Dec 16, 2010

Repeal of discriminatory DADT strikes a blow for enhanced military readiness and equality

The U.S. House took a major step toward equality and enhanced military readiness on Wednesday when they voted to repel the discriminatory and unconstitutional “Don’t ask, don’t tell” (DADT) policy.

The House approved the “Don’t Ask Don’t Tell Repeal Act of 2010” by a vote of 250-175 that allows gays to serve openly in the military.

This is the second time the House voted to kill the ban. The measure was contained in the 2011 defense authorization bill that the House passed earlier this year. However, the Senate version of the defense authorization bill failed twice before the decision to go with a stand alone bill was reached.

The fate of repeal now lies in the Senate, where Sens. Joe Lieberman, I-Conn., and Susan Collins, R-Maine, introduced S.4023, a standalone bill to repeal the ban.

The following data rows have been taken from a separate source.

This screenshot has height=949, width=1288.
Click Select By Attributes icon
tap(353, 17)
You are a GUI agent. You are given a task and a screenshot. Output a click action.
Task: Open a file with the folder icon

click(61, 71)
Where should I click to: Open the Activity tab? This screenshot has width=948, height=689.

U.S. Rep. John Dingell, D-Dearborn, was one of the co-sponsors of HR 6520,as were U.S. Reps. Sander Levin, D-Southfield, and Gary Peters, D-Bloomfield Township. Dingell spoke in favor of the bill on the House floor.

“Just as today’s Americans shake their heads at the thought of a segregated military – and indeed society - I suspect that generations to come will do the same at the shift we made in 1994 from the outright to tacit discrimination of homosexuals in the military,” Dingell said. “Madam Speaker, our nation is engaged in conflicts in multiple theatres and we are in desperate need of troops, as well as foreign language translators, and yet because of DADT, there is a segment of the population who want to serve openly and who, for all intents and purposes, face a sign saying they “need not apply.”